Start of Block

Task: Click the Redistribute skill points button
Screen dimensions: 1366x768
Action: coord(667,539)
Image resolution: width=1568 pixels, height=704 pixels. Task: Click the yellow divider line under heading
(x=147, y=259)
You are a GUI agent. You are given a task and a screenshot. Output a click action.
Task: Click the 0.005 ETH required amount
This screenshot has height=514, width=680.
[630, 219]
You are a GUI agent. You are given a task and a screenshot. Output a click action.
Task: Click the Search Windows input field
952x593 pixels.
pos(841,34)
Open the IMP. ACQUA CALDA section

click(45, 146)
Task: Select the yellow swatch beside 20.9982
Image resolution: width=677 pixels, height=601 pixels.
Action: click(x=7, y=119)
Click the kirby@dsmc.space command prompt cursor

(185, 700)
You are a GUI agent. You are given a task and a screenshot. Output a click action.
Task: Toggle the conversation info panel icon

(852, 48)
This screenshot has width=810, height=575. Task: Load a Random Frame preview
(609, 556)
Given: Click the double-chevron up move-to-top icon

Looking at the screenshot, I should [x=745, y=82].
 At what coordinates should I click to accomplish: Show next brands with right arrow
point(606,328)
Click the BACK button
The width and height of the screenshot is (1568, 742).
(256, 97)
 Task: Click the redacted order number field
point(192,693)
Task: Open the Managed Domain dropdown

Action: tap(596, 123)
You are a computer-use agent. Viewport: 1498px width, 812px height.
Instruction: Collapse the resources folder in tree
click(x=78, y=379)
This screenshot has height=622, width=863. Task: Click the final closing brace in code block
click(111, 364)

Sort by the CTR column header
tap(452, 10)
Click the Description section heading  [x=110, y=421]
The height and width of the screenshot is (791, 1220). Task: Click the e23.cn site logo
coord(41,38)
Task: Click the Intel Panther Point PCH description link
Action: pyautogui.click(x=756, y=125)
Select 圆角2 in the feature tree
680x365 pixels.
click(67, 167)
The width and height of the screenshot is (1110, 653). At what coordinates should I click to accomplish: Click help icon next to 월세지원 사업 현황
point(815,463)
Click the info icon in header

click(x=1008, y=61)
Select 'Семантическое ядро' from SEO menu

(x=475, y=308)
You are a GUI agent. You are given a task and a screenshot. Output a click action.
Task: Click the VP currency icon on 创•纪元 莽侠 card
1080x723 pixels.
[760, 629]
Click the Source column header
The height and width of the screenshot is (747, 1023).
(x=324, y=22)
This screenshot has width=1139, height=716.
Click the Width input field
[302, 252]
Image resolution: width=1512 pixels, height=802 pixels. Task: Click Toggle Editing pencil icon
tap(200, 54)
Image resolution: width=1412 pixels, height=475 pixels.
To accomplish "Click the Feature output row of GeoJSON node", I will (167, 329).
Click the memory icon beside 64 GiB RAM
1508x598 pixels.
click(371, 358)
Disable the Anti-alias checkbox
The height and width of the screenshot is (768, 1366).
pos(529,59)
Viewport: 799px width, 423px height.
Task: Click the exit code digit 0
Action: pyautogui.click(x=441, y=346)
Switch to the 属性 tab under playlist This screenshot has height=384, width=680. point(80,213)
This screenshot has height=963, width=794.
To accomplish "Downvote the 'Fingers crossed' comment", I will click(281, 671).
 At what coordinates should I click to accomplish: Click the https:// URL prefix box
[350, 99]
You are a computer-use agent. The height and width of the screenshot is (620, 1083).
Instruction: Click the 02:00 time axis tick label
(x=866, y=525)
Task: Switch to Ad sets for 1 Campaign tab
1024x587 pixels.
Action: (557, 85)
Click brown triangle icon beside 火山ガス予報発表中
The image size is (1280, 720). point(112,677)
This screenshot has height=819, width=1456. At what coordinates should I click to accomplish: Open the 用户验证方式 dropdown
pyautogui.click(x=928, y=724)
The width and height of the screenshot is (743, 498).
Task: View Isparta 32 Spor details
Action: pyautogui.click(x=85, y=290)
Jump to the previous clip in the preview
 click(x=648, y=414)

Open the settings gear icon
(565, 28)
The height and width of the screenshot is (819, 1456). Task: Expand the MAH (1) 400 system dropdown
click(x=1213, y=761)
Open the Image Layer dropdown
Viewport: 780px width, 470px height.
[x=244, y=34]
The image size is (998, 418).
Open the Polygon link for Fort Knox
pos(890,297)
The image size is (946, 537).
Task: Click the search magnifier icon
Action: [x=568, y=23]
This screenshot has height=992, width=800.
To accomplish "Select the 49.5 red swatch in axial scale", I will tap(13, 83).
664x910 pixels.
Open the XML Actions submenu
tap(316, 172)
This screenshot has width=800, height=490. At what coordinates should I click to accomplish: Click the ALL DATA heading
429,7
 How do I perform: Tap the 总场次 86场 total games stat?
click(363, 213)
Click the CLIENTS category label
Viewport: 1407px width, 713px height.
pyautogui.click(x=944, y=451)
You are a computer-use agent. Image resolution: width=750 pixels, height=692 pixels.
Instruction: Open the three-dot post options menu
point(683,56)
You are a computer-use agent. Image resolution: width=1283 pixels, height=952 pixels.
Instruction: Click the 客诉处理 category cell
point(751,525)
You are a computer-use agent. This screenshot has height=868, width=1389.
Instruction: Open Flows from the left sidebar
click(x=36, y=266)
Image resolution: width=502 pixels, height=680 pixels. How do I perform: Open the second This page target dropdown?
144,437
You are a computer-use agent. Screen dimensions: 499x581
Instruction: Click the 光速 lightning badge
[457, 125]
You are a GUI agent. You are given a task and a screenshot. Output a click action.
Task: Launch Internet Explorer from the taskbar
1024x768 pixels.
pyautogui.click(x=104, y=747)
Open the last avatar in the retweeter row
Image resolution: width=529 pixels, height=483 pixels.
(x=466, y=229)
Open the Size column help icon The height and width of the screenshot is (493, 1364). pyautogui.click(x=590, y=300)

End of Block

Precisely the lines between those holding "You are a computer-use agent. Image resolution: width=750" and "You are a computer-use agent. Image resolution: width=1283", inclusive, are to be reproduced from the listing above, with nothing added.

You are a computer-use agent. Image resolution: width=750 pixels, height=692 pixels.
Instruction: Open the three-dot post options menu
point(683,56)
You are a computer-use agent. Image resolution: width=1283 pixels, height=952 pixels.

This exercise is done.